# WORK REQUIRED:
Records follow. Copy every line with "Given".

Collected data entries
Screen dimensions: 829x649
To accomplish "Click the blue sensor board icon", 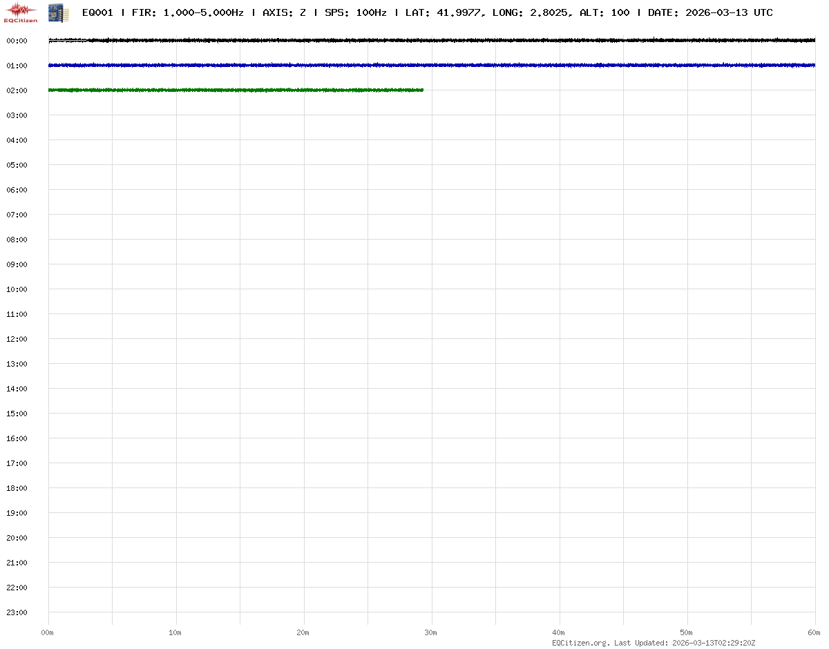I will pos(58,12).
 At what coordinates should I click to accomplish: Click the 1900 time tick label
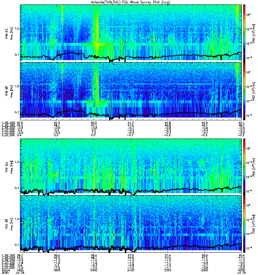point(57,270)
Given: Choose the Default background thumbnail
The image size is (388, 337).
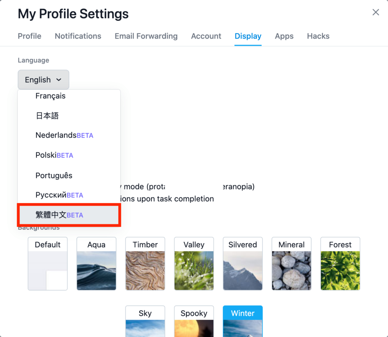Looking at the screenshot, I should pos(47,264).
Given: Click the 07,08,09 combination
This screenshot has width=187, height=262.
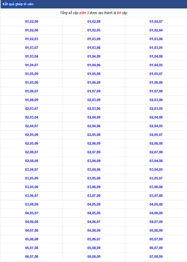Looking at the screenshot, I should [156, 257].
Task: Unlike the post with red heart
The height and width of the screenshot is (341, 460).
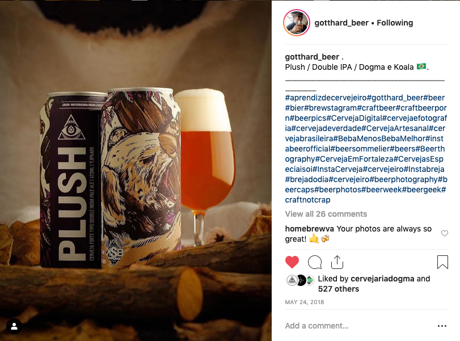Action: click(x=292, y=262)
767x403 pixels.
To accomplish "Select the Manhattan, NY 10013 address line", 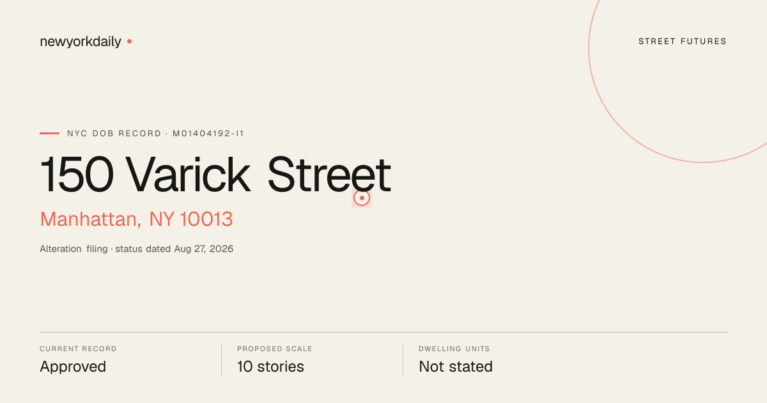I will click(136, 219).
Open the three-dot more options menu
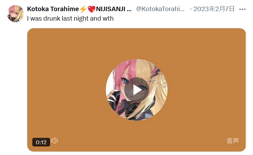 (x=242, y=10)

# ANSWER FOR THIS EXERCISE:
Given: Choose the Default background thumbnail
Given: Click the 07,08,09 combination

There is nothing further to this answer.